▸ **INSTRUCTIONS TO FOLLOW**
Convert the items, from their start through the line containing "Shop Smokey Bear Gifts (1039, 1591)", into a JSON list of strings with one string per line and blank lines omitted. Leave the pictures out of the answer.

--- Start of MATERIALS PROVIDED ---

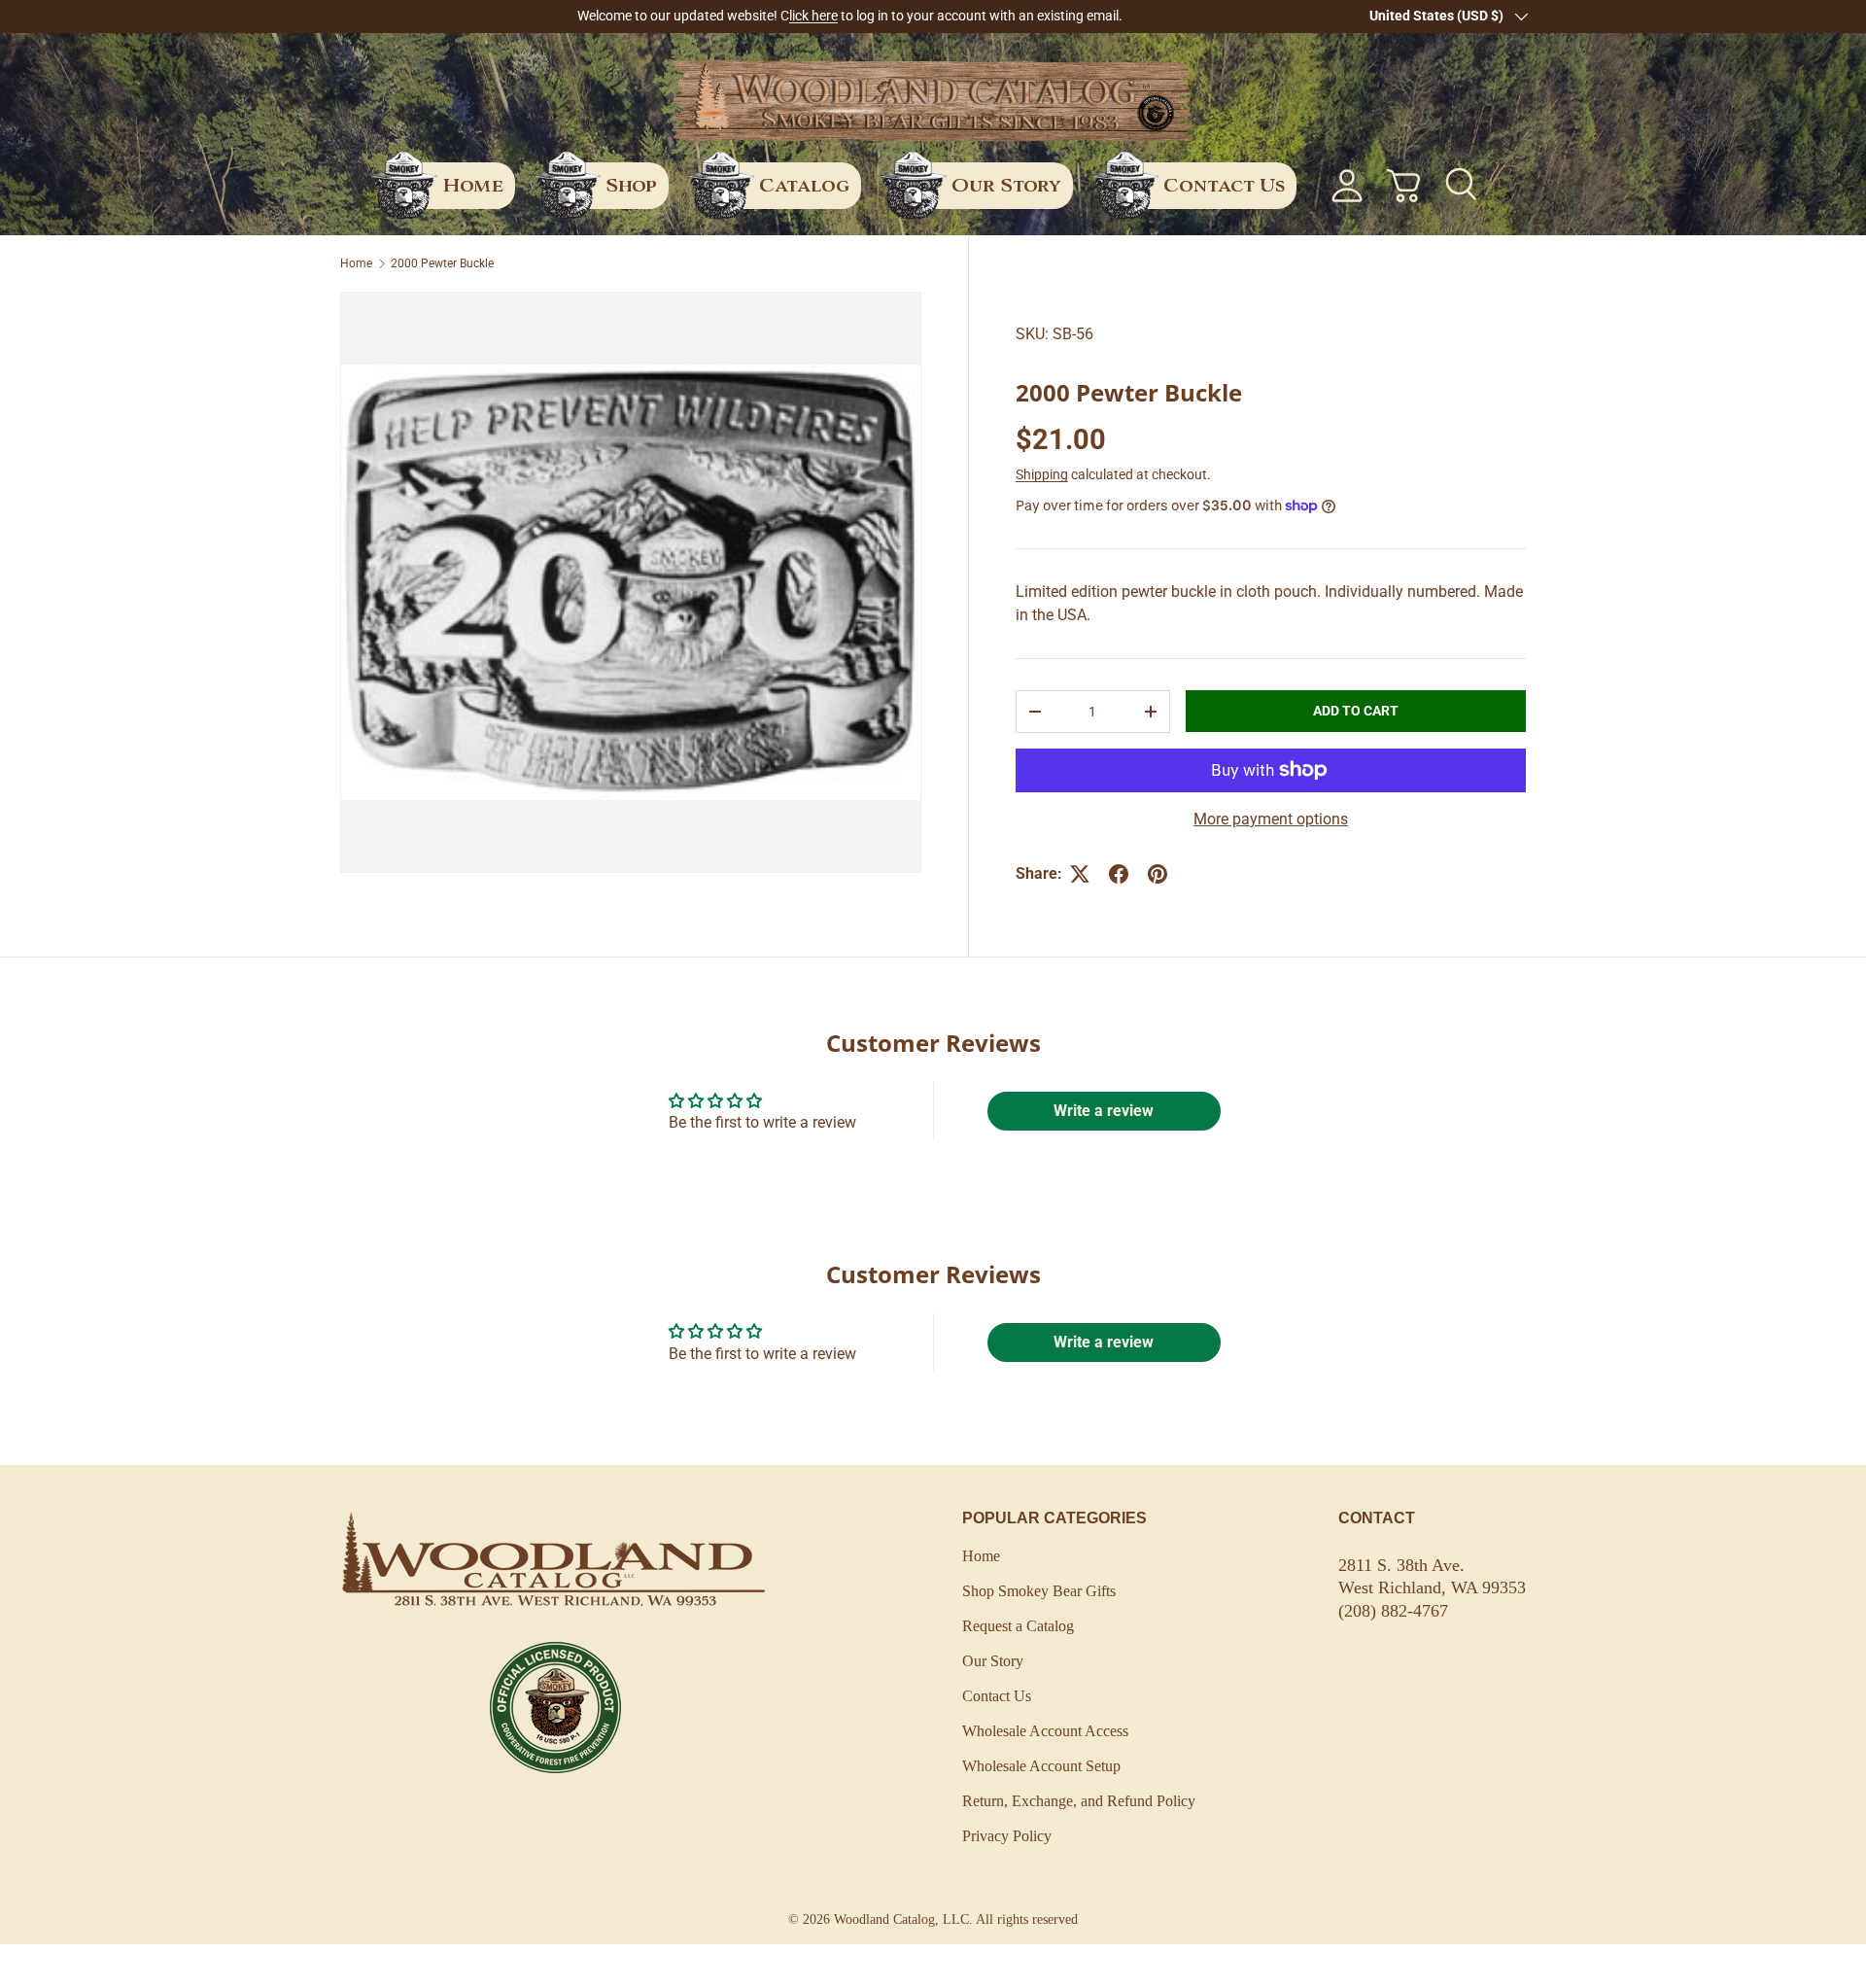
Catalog (804, 184)
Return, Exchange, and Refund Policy (1078, 1801)
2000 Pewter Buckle (442, 263)
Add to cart (1356, 710)
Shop (631, 184)
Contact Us (1224, 184)
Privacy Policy (1007, 1836)
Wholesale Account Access (1045, 1731)
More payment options (1270, 819)
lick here (813, 16)
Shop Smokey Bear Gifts (1039, 1591)
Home (472, 184)
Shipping (1042, 474)
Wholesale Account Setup (1041, 1766)
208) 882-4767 (1396, 1611)
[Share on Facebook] (1118, 873)
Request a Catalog (1018, 1626)
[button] (1403, 185)
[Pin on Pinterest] (1157, 873)
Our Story (1006, 184)
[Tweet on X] (1079, 873)
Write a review (1104, 1110)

--- End of MATERIALS PROVIDED ---

▸ **ANSWER FOR THIS EXERCISE**
[
  "Catalog (804, 184)",
  "Return, Exchange, and Refund Policy (1078, 1801)",
  "2000 Pewter Buckle (442, 263)",
  "Add to cart (1356, 710)",
  "Shop (631, 184)",
  "Contact Us (1224, 184)",
  "Privacy Policy (1007, 1836)",
  "Wholesale Account Access (1045, 1731)",
  "More payment options (1270, 819)",
  "lick here (813, 16)",
  "Shop Smokey Bear Gifts (1039, 1591)"
]